林溪月聽到墨洛斯這麼一說,心中一陣激動,她迫不及待地想要將自己之前看到的事情告訴墨洛斯。
“唔唔唔——”
然而,就在她張開嘴巴準備說話的時候,突然意識到自己全身無力,根本無法發出清晰的聲音,隻能發出細小的,幾乎不可聞的嗚咽聲。
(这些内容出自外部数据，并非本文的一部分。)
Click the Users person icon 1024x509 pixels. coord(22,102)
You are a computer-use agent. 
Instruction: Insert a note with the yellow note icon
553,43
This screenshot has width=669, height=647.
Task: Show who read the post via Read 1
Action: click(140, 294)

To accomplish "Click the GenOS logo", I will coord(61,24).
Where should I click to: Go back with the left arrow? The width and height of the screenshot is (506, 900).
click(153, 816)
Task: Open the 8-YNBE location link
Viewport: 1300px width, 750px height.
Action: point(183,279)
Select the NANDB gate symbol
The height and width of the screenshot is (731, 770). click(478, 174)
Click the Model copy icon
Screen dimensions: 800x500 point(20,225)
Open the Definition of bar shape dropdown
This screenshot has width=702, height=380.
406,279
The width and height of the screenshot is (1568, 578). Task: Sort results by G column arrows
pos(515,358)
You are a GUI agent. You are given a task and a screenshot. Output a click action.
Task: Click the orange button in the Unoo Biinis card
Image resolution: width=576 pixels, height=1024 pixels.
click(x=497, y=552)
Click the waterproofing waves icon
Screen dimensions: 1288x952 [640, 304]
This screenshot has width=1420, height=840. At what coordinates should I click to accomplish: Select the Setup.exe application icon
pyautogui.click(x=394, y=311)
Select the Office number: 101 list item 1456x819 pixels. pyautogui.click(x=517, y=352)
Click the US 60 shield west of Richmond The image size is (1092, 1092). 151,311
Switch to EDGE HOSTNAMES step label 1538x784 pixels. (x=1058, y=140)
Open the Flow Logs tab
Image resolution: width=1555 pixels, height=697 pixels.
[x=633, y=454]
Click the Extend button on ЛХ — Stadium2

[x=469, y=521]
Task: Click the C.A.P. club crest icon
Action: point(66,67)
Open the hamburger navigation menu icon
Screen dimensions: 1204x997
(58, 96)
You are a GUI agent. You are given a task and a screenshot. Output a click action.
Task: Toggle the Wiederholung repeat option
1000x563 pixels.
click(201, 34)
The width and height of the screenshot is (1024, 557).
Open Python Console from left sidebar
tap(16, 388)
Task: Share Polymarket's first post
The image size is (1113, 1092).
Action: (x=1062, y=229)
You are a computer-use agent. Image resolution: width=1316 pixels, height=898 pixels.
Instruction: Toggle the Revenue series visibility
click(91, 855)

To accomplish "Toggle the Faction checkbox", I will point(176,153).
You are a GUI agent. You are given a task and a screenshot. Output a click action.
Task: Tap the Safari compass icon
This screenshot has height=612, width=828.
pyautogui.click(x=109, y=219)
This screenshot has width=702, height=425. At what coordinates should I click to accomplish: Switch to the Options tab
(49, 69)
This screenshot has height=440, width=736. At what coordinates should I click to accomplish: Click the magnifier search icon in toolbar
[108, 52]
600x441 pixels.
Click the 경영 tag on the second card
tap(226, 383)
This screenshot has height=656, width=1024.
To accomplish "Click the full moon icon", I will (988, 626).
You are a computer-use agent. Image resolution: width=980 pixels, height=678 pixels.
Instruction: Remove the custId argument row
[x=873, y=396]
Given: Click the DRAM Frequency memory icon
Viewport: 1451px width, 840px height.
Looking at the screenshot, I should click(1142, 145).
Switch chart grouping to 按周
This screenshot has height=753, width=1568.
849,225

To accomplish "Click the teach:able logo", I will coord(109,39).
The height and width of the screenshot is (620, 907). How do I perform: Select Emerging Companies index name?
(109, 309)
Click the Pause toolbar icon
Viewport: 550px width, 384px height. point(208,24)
她隻能發出微弱的嗚咽聲,這聲音在嘈雜的環境中顯得如此微不足道,仿佛隨時都會被淹沒。林溪月心急如焚,她拚命地想要讓墨洛斯明白自己的意思,可是身體卻完全不聽使喚。
“怎麼了?”
墨洛斯聽到林溪月的聲音,立刻警覺起來。
他緊緊地抱著林溪月,向後退了兩步,將她護在懷裡。
同時,他迅速掃視了一下周圍的情況,確保沒有潛在的危險。
見林溪月沒有回應,墨洛斯心中的擔憂愈發加重。
他低頭看向懷中的林溪月,隻見她麵色蒼白,嘴唇微微顫抖著,似乎正承受著巨大的痛苦。
“你怎麼了?哪裡不舒服嗎?”
墨洛斯低頭輕聲問道,語氣中充滿了關切。
然而,林溪月依然隻能發出那可憐的嗚咽聲,讓墨洛斯皺眉,輕輕的拍著她的背,安撫她。
[宿主叫我來傳達她想說的話。]
就在這時,墨洛斯的腦海中突然響起了係統的聲音。
這聲音雖然有些卑微,但卻讓墨洛斯稍稍鬆了一口氣。
至少,他知道林溪月還想得起來可以用係統和自己交流。
“嗯,你說。”
墨洛斯聽見是轉達林溪月的話,原本緊繃的神色稍稍放鬆了一些,嘴角微揚,輕聲說道。
[宿主說她剛剛遇見了幾秒鐘的未來,然後才做出了這種行動。她現在想問問你她打中了沒有?]
係統則是不緊不慢地開始轉達林溪月的話。
然而,就在係統即將轉答完林溪月的問題時,它的話語突然一頓,立刻察覺到了不對的東西。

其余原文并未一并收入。